• [Exercise directions] Can you change "Screenshot is" to "Screen size is" in the rows that open with the line containing "Movimento pela Vida (13, 34)" and close with the line containing "Serre-câble à étrier- INOX A4 (537, 184)", returning only those rows with everything else left as it is?

• [The input]
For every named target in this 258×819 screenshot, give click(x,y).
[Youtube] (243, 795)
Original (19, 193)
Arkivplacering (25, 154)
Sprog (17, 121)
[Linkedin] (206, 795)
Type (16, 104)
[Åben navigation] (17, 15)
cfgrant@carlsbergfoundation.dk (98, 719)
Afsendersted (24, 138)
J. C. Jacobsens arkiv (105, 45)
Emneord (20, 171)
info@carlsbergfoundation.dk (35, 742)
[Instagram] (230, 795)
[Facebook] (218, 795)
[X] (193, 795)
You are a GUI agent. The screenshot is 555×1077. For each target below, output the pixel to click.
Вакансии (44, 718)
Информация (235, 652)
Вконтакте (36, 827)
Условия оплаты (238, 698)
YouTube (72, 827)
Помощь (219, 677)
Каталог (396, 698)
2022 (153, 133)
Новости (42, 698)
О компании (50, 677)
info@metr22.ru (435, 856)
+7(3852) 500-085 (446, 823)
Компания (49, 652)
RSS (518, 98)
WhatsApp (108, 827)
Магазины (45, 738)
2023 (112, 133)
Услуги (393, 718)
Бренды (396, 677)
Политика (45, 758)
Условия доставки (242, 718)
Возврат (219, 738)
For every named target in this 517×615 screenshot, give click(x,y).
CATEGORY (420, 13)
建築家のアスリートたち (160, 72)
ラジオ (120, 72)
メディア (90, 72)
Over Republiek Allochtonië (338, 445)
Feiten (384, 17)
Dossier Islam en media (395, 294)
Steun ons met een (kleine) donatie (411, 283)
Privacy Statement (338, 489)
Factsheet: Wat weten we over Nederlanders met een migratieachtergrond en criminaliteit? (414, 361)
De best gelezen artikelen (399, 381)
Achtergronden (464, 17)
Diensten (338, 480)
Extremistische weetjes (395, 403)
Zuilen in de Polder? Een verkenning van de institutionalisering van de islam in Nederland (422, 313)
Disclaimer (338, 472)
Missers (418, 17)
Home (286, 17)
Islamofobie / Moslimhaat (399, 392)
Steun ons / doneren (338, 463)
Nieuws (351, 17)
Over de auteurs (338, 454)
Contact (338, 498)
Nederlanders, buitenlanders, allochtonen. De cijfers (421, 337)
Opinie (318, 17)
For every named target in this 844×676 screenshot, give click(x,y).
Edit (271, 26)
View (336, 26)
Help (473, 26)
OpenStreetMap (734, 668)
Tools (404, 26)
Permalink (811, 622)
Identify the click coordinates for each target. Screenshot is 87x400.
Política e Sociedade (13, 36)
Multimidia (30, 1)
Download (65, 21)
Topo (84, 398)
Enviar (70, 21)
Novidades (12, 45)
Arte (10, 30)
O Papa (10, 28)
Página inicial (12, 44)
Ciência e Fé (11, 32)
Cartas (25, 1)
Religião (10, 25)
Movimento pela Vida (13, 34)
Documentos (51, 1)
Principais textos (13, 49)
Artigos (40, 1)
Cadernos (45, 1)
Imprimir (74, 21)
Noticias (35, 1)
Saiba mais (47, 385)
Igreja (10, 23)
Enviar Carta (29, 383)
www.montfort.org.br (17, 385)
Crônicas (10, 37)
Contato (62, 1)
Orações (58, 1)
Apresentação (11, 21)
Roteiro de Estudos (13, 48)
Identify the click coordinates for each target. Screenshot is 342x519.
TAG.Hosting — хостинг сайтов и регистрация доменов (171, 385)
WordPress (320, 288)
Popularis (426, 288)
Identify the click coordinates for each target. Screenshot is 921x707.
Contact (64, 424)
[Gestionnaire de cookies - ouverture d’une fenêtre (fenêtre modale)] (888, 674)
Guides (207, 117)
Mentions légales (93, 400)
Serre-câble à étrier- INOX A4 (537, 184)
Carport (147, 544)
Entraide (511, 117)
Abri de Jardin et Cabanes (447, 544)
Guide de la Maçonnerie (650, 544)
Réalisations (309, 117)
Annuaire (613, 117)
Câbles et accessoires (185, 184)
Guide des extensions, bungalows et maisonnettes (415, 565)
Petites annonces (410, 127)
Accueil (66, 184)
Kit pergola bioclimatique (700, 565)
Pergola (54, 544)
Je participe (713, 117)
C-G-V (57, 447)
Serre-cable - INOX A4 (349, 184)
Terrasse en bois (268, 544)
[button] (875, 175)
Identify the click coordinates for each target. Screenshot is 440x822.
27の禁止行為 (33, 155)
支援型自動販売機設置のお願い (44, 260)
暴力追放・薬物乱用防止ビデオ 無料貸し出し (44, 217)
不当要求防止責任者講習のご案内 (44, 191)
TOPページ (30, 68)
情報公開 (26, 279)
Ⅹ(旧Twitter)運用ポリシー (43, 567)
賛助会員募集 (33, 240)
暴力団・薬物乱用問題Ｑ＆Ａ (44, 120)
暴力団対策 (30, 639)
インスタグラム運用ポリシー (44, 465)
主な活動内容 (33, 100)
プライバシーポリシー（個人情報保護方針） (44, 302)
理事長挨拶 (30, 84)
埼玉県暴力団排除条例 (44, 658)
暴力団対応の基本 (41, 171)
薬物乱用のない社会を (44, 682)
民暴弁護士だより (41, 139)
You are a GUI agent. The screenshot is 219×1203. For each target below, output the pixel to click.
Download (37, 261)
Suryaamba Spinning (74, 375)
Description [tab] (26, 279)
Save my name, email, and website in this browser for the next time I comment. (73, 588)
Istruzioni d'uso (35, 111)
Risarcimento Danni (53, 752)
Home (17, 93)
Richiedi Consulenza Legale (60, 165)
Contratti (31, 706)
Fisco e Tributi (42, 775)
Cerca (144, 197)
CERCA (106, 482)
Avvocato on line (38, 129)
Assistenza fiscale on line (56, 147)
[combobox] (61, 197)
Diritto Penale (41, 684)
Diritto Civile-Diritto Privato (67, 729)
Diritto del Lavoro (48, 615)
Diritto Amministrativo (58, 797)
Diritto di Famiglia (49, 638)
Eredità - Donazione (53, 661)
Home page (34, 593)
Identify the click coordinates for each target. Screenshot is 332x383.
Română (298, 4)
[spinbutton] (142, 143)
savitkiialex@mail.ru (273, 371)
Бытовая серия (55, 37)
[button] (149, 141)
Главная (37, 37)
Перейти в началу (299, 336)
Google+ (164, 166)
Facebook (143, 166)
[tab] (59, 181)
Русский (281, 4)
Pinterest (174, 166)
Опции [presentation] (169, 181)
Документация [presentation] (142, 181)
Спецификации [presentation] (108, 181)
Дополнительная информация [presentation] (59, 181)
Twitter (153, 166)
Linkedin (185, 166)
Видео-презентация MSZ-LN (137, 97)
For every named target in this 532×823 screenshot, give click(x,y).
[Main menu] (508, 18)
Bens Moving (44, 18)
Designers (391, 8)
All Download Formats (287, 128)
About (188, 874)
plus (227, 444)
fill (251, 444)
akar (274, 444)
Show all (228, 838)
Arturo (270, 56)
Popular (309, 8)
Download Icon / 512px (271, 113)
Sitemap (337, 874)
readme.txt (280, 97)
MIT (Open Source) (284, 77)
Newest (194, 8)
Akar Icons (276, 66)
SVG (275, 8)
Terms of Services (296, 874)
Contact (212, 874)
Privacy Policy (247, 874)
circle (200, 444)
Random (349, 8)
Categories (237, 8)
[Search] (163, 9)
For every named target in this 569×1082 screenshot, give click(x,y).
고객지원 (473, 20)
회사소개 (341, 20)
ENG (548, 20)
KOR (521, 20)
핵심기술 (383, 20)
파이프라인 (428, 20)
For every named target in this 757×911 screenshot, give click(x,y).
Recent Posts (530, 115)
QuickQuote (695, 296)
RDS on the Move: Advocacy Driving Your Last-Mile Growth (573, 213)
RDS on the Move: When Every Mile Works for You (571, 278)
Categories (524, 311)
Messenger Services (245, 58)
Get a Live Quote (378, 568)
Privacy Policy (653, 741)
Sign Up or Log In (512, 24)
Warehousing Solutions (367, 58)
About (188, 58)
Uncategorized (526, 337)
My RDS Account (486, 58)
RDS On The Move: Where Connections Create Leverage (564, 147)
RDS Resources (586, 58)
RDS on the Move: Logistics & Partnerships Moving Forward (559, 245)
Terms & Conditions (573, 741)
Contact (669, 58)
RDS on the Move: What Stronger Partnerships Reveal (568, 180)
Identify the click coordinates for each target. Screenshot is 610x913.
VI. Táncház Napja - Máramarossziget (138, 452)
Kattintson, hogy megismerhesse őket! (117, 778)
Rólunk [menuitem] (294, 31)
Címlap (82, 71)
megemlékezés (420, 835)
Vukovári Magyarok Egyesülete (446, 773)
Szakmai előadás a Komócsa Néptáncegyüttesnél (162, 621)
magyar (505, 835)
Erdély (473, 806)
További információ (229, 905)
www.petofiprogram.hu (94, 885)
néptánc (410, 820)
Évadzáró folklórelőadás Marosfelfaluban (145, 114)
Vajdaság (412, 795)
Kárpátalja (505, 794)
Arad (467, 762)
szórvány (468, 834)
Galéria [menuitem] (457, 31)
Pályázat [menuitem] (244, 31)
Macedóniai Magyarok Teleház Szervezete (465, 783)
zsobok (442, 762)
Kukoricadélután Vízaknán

• [Completed exercise]
Movimento pela Vida (13, 34)
Documentos (51, 1)
Principais textos (13, 49)
Artigos (40, 1)
Cadernos (45, 1)
Imprimir (74, 21)
Noticias (35, 1)
Saiba mais (47, 385)
Igreja (10, 23)
Enviar Carta (29, 383)
www.montfort.org.br (17, 385)
Crônicas (10, 37)
Contato (62, 1)
Orações (58, 1)
Apresentação (11, 21)
Roteiro de Estudos (13, 48)
Identify the click coordinates for each target. Screen size is 342x519.
TAG.Hosting — хостинг сайтов и регистрация доменов (171, 385)
WordPress (320, 288)
Popularis (426, 288)
Identify the click coordinates for each target. Screen size is 921x707.
Contact (64, 424)
[Gestionnaire de cookies - ouverture d’une fenêtre (fenêtre modale)] (888, 674)
Guides (207, 117)
Mentions légales (93, 400)
Serre-câble à étrier- INOX A4 (537, 184)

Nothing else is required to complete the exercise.